Water On The Moon

There’s a lot of it?

If so, in a sane policy world, that would be even more impetus for depot-based refueling architectures. Unfortunately, that’s not the policy world in which we live, when it comes to space.

[Early evening update]

Speaking of depots, Jon Goff discusses the two papers he presented in Pasadena last week (which I still wish that I’d been able to attend).

9 thoughts on “Water On The Moon”

  1. There is also the prospect of very lean burn rocket engines. If memory serves a 1:20 LH2:LOX ratio still enable an ISP in excess of 300. Lunar LOX may still be cheaper on average than Lunar LH2 and the delta v required to get off the lunar surface is not that great.

    Combine this with the thin film Solar being suggested for SPS (~4.3kW/kg) and some very interesting things are possible. It would be possible to get large quantities of raw material (mostly propellants initially) off the moon and even back to LEO (N2/O2 collecting aerobraking maneuver or high ISP solar powered engine?)

    This is not a job for NASA – this now becomes commercial. What is the lowest cost development path? Who are the investors? Who are the developers? Is this within the capability of New Space yet? Does an amateur organization have any hope of playing? Or is this dinosaur territory?

    The human race really has been most fortuitous in the extra terrestrial resources it has available. It will be rather sad if we can not make a go of it – we are running out of excuses.

  2. Lunar LOX may still be cheaper on average than Lunar LH2 and the delta v required to get off the lunar surface is not that great.

* **RECORD EXCERPTS**
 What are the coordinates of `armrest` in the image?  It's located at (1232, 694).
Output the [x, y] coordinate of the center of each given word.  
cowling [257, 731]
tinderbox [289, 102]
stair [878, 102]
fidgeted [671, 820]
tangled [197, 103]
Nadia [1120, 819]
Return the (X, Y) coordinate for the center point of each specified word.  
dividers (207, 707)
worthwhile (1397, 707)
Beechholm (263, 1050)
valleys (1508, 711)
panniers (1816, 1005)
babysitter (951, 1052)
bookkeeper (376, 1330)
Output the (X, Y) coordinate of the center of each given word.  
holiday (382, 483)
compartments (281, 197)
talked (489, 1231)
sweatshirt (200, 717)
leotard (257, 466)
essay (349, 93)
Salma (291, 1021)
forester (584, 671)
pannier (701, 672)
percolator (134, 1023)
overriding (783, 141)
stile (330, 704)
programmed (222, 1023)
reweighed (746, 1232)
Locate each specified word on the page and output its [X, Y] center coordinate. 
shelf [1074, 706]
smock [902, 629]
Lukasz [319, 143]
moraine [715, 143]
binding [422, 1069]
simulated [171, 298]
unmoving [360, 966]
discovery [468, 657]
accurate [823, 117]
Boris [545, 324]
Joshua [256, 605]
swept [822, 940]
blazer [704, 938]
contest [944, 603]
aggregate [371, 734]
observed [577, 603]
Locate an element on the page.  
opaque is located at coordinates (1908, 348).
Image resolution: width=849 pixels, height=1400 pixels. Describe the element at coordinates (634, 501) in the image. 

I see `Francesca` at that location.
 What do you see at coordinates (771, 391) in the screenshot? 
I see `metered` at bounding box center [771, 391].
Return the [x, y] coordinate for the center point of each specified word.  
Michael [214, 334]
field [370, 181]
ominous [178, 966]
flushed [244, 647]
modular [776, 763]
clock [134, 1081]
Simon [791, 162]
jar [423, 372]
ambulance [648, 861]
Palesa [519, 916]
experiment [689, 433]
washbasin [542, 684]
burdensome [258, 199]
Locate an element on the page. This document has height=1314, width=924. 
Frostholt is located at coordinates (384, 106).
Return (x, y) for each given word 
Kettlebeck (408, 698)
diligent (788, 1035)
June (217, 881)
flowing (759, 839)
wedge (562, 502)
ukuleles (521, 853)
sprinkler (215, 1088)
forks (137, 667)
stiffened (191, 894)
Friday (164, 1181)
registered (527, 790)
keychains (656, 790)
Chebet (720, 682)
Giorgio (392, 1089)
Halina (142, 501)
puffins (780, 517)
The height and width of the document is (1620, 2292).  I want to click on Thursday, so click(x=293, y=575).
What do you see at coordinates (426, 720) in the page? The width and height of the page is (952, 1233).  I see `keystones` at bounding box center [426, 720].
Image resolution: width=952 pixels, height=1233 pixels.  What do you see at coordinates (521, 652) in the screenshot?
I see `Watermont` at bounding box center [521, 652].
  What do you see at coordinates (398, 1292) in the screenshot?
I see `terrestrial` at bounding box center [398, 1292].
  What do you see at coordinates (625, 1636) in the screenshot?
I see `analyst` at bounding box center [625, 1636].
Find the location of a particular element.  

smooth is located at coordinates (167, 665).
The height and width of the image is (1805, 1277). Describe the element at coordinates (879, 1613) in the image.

* **DIRECTIVE 1**
In the post about water on the Moon, what power-to-mass figure is given for the thin film solar suggested for SPS?
* **DIRECTIVE 2**
Condense the paragraph of the post about water on the Moon that begins "There is also the prospect of very lean burn rocket engines" into a short bulleted list of its main points.

* **EXERCISE OUTPUT 1**
About 4.3 kW/kg.

* **EXERCISE OUTPUT 2**
- Very lean burn rocket engines are a possibility.
- From the commenter's memory, a 1:20 LH2:LOX ratio still gives an ISP above 300.
- Lunar LOX may be cheaper on average than lunar LH2.
- The delta v needed to leave the lunar surface is not very large.